AIM OF THE TASK:
Copy, from the data below, each line that has the word "size".

DATA TO EXAMINE:

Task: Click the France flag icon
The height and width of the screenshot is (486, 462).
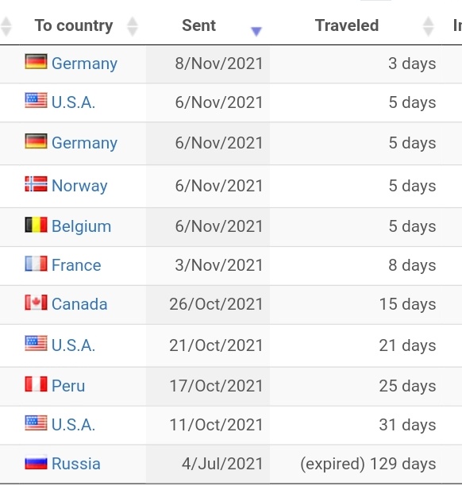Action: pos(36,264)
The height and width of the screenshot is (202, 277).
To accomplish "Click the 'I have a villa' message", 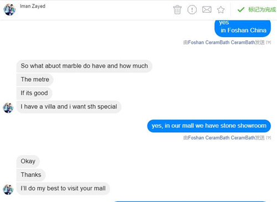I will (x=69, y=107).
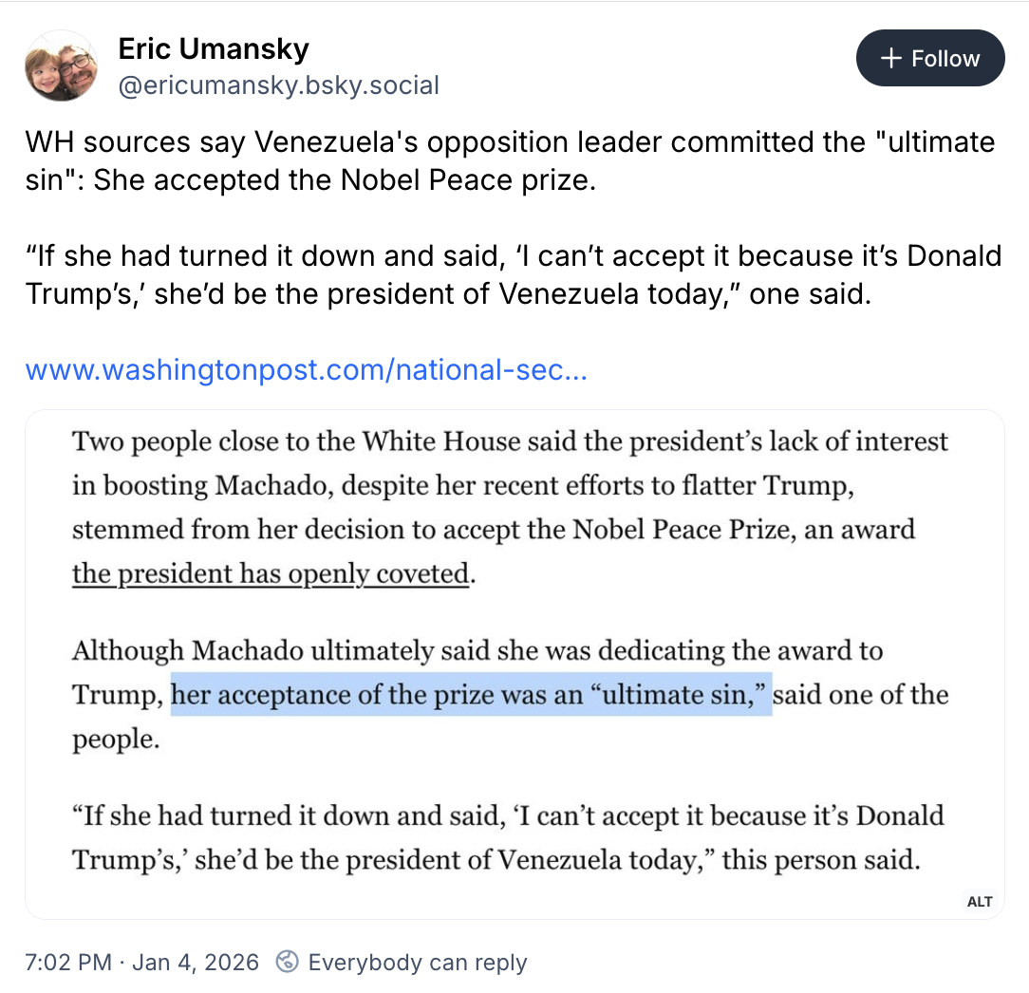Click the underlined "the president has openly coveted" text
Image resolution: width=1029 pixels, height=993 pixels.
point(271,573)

==

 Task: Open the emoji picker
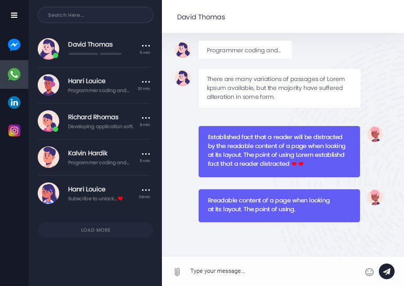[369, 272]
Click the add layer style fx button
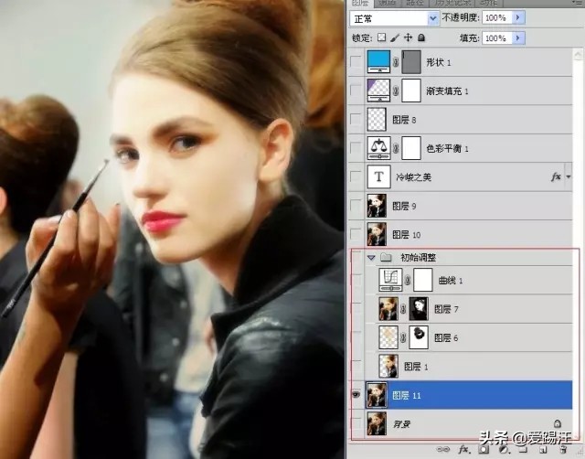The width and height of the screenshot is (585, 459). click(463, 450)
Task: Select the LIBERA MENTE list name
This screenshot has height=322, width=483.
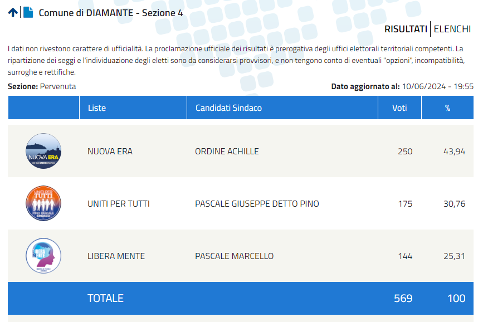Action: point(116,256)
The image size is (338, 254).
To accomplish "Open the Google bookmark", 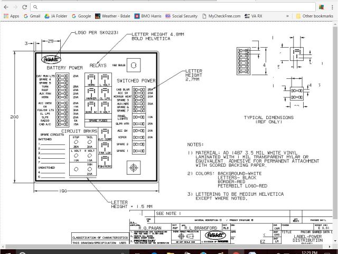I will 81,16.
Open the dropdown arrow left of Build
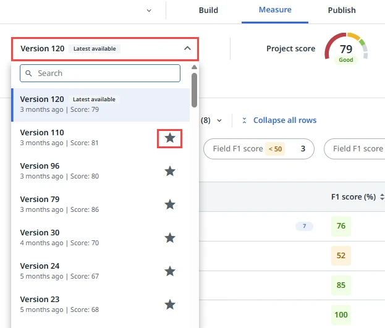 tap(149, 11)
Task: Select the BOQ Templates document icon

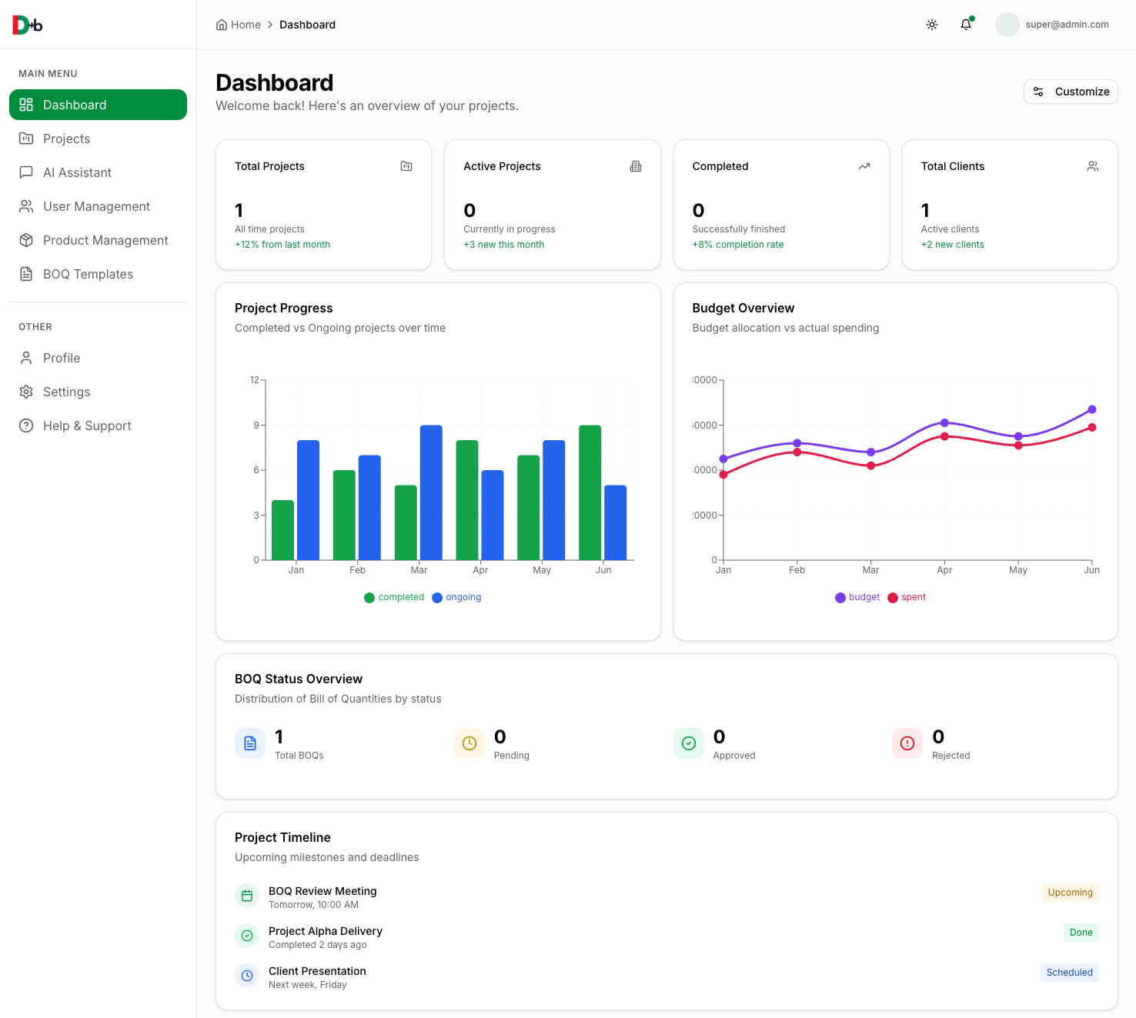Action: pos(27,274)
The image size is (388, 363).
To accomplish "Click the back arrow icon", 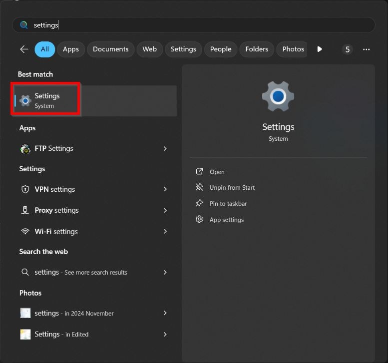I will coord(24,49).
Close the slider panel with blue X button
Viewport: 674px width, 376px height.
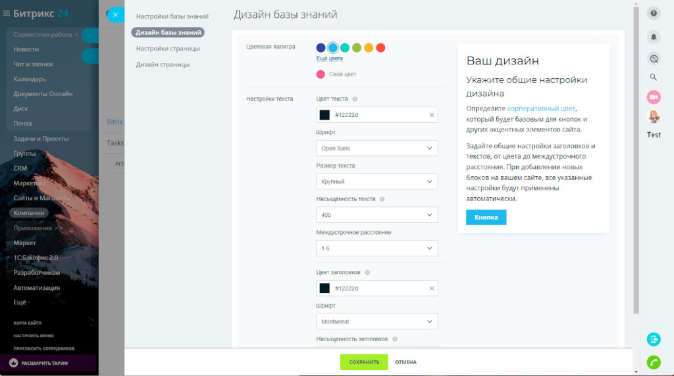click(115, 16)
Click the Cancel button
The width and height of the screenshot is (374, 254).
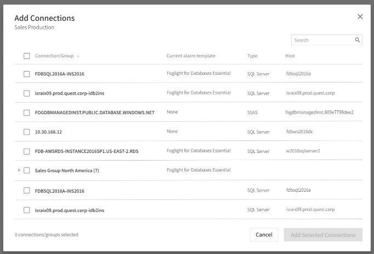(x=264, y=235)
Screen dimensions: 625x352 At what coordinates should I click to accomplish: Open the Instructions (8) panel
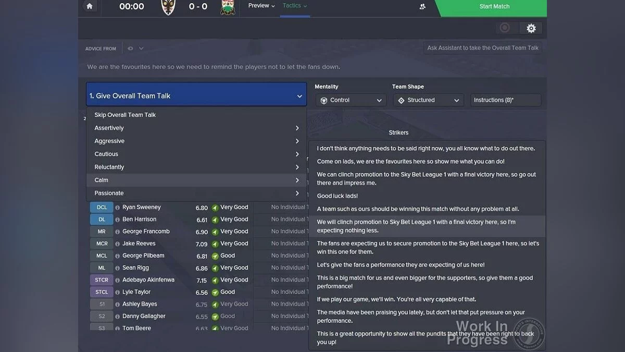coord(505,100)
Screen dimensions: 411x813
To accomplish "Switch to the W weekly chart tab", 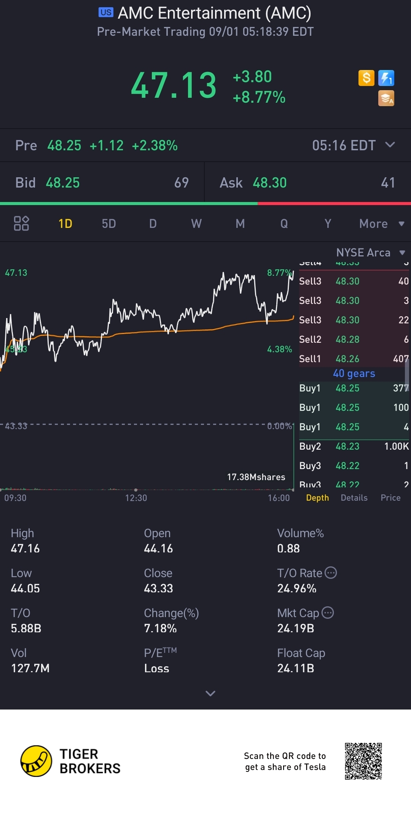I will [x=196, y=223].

---

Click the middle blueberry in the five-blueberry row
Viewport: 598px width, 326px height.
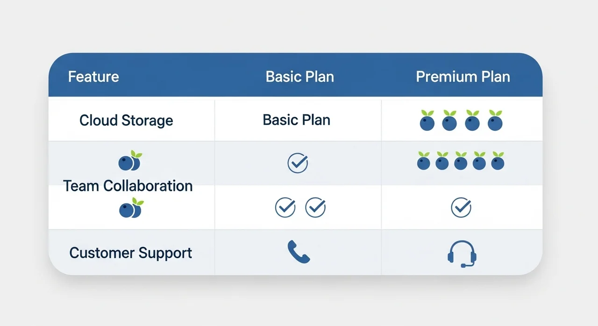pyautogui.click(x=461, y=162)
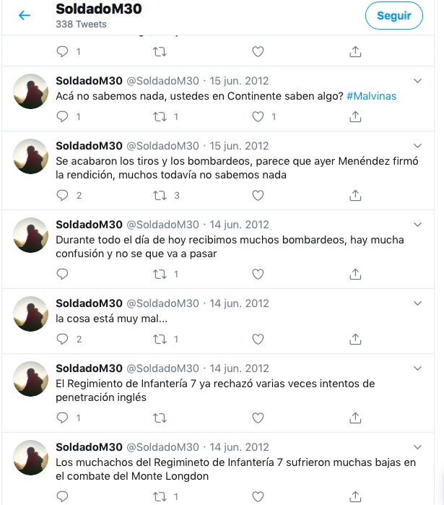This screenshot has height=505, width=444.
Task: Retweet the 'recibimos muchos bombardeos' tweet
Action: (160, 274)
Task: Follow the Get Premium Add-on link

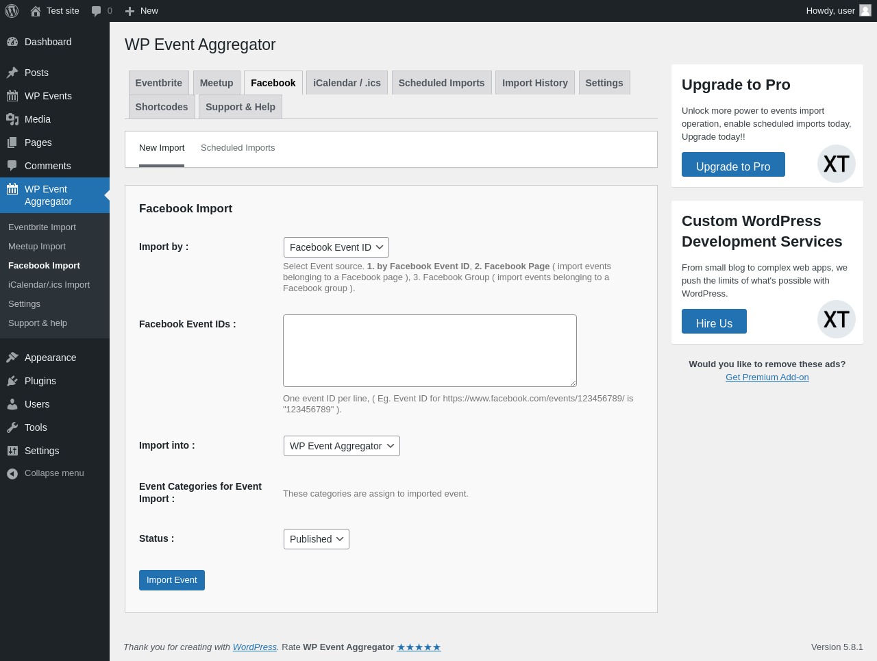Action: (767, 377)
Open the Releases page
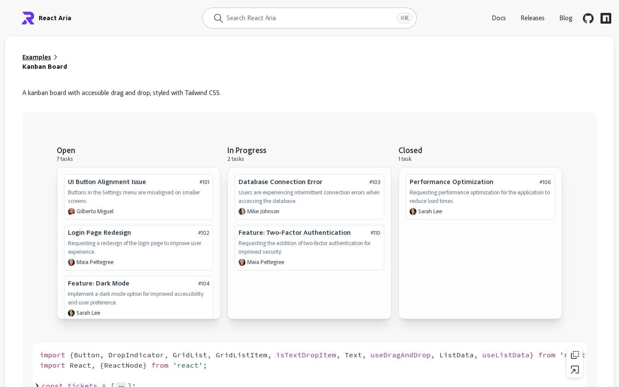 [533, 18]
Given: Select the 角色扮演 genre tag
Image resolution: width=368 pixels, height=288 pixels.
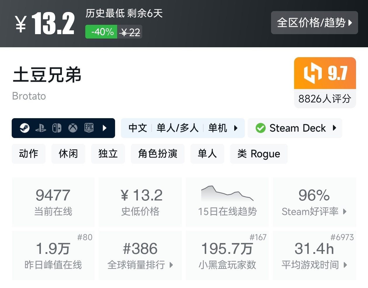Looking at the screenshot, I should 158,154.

EXERCISE RESPONSE:
The image size is (338, 254).
The image size is (388, 363).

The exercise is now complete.